Haciendo historia

31 dic 2019 – 30 dic 2026

Con MAKING HISTORY, la Hamburger Kunsthalle se atreve a dar un salto brillante hacia el pasado: la pintura más grande del museo – La entrada de Carlos V en Amberes (1878) de Hans Makart (1840–1884) – forma el centro de una presentación donde los visitantes pueden experimentar una imagen vívida de la diversidad y las contradicciones en el desarrollo del arte del siglo XIX.
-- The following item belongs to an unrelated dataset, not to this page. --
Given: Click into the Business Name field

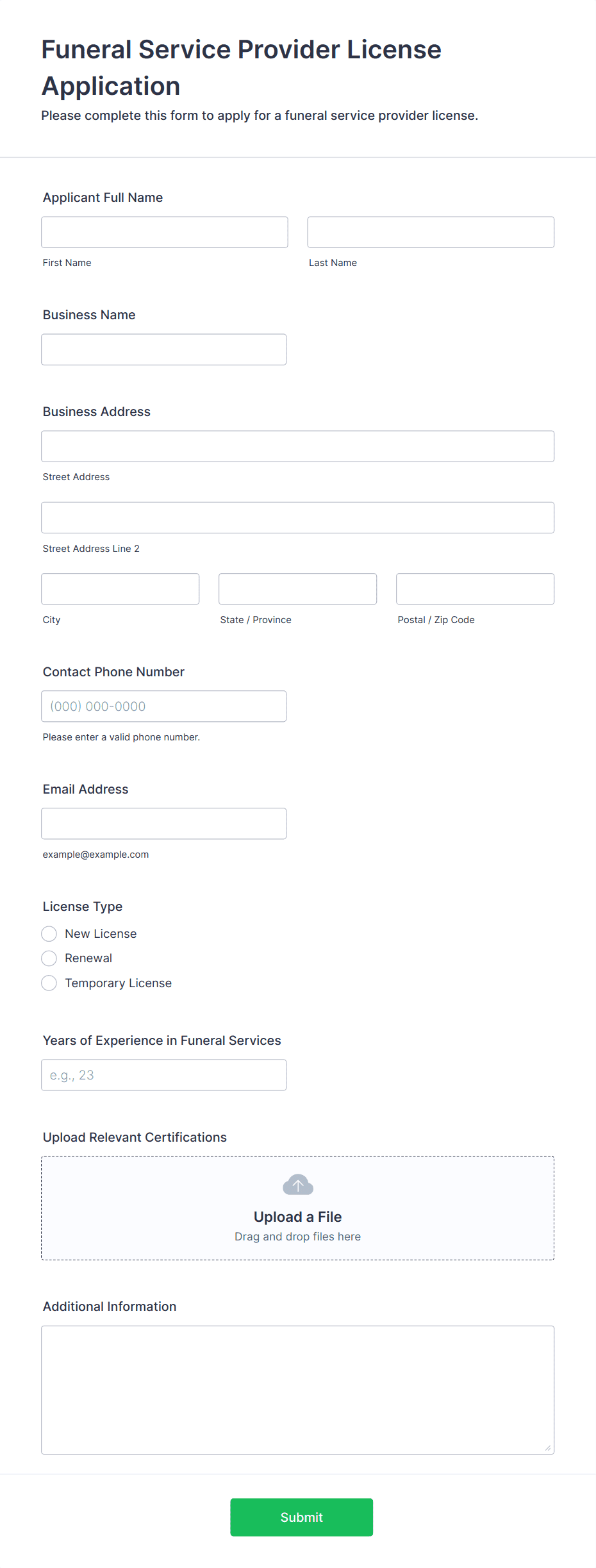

Después de cuatro años, el cuadro escandaloso de 50m² del pintor austriaco, que ha cautivado a los espectadores desde su primera presentación, vuelve a ser visible por primera vez. Adquirido para la Hamburger Kunsthalle en 1879, sigue siendo una de las imágenes de identificación más importantes del museo y es considerado uno de los puntos culminantes de la pintura historicista. Junto con esta obra, se exhibirán otras 60 pinturas y esculturas del siglo XIX de la colección de la Kunsthalle en la representativa Sala Makart, incluyendo muchas obras fundacionales de la casa inaugurada en 1869. La obra Cromwell ante el féretro de Carlos I (después de 1831) de Paul Delaroche (1797–1856) fue donada en 1846, por ejemplo, con la condición de fundar un museo público en Hamburgo. Y Galilei ante el Concilio (1861) de Friedrich Karl Hausmann (1825–1886) fue regalado a la Kunsthalle para la colocación de la primera piedra en 1863. La Sala Makart, como sala de apertura del recorrido por la colección del museo, sensibilizará en el futuro a todos los visitantes para que lean las obras expuestas con tanto placer como espíritu crítico. Lo que antes se consideraba correcto ya no tiene por qué corresponder a las ideas actuales, pero puede ayudar a cuestionar las propias perspectivas.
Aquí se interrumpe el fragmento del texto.